ロイドさんの武器はチャクラムだが……早速それをレイラさんに向けて投擲した。が、簡単に避けられてしまう。だが、動きを少しでも制限できたのは意味がある。
「ちぃ、さすがに正面からの攻撃は楽に躱されるか……!」
眼鏡をクイっとしながらそんなことを言うロイドさん。
チャクラムの一撃の後、背後から援護射撃が飛んできた。
魔術師達の魔術だ。氷の槍や火の玉、岩の礫などがレイラさんに向けて飛んでいく。さすがに3人ともなると物量が凄い。これは避けるのは厳しいはずだから受け止めてきそうだが……。
「いい連携だな。だが……!」
レイラさんはシールドを展開し、魔術による一斉攻撃を完全に防いでいた。それに、まだまだ余裕な表情をしている。剣も使っていないし、これがAランク冒険者の実力か。
「横ががら空きだぜ――!」
と、アントニオさんが立て続けに大振りの一撃をレイラさんに繰り出した。前方の魔術攻撃に気を取られて、横から急に現れたアントニオさんに一瞬対応が遅れたようにも見えたが――
「魔術攻撃の余波に紛れて接近してきたか。なかなかやるが、まだツメが甘いな!」
レイラさんは後ろに飛び退き、アントニオさんの大斧の一撃を回避した。
「狙いは悪くないが、背中を取れなければ意味はないぞ――……! なに!?」
だが、その直前に、俺はアントニオさんから目配せをもらっていた。
連続攻撃の〆は俺のようだ。一撃を回避した後に生まれるこの絶好のチャンスを、見逃すわけにはいかない。
「ふ……っ!」
アントニオさんの背後に隠れていた俺が、突撃の勢いを落とさずにレイラさんの背後に回り込む。狙いは背中のセンサーだ。これに触れさえすれば試験は突破できる。無理に斬りこむ必要もない。
「……!」
魔力の制限のせいで身体の動きが鈍い。
その感覚のズレを、俺は一瞬で把握してしまった。このスピードではレイラさんの背後は取れない。仮に取れても防がれてしまうだろう、と。
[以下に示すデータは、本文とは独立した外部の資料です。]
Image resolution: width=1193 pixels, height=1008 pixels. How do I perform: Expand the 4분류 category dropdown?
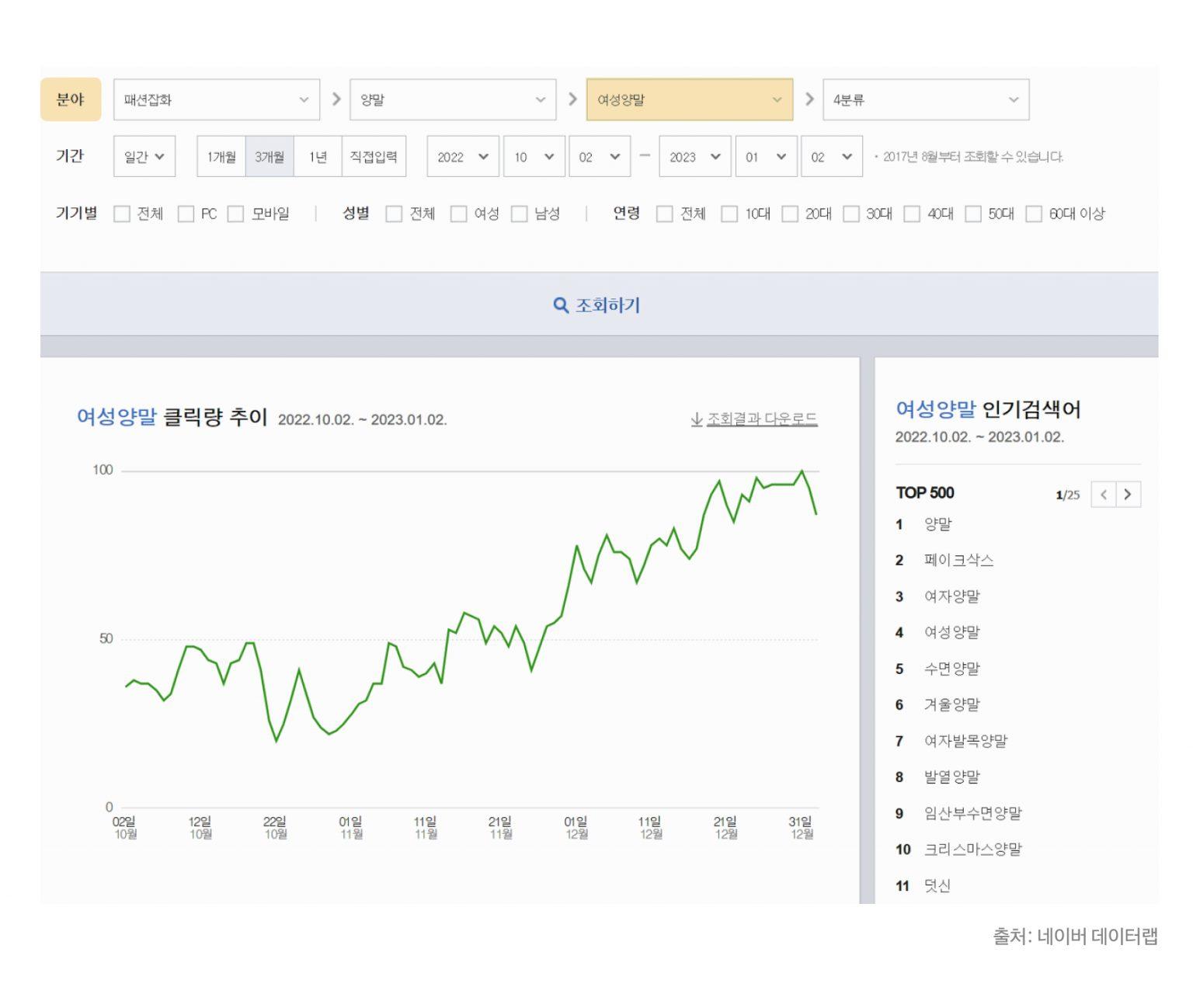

初めはセンサーに触りに行く予定だったが、これは一度相手に手を使わせた方がいいな。ロイドさんも立て直しが終わるころだろうし、攻めを継続するには俺がレイラさんと打ち合った方がいい。一対一で剣を交えることが出来れば、レイラさんにも隙が生まれるはずだ。
「ほう。小さい身体のくせにいい攻撃だ。この私に剣を使わせるとはな……!」
俺の刀はレイラさんの剣とぶつかっていた。
さすがの抜き身の速さだ。まあ、受け止めてくれると思ったからこその斬撃だったのだが――。
「アントニオさん、ロイドさん!」
「わかっている!」
「おう!」
俺の方に気が向いたその瞬間を、味方は見逃さなかった。
さらには魔術師達から魔術の援護射撃も飛んできた。
これだけの一斉攻撃、レイラさんといえども瞬時に対応は出来ないはずだ。
「……やはり後衛の連中が面倒だな」
レイラさんはそう呟き、消えた。
前衛での役割がある俺達の前からその姿を消し――
「魔術師連中から叩くとしようか」
気づけば、レイラさんはエリーさん達の目の前にまで移動していた。
咄嗟に杖を構え魔術を発動しようとするが、レイラさんのスピードの前では無意味だろう。
「すまないがここで消えてもらう――!」
エルーさんの背後に一瞬でレイラさんが回り込んだ。
ここからではカバーが間に合わない。いつもだったら問題なく助けに迎える距離だが、魔力が抑えられている今、エルーさんを助ける術がなかった。
「……ッ! あたしだって――!」
唐突にエルーさんの大きな魔女帽子がふわりと浮いた。
視認しづらい波動のようなものがエルーさんから発生し、それが衝撃波となりレイラさんを襲った。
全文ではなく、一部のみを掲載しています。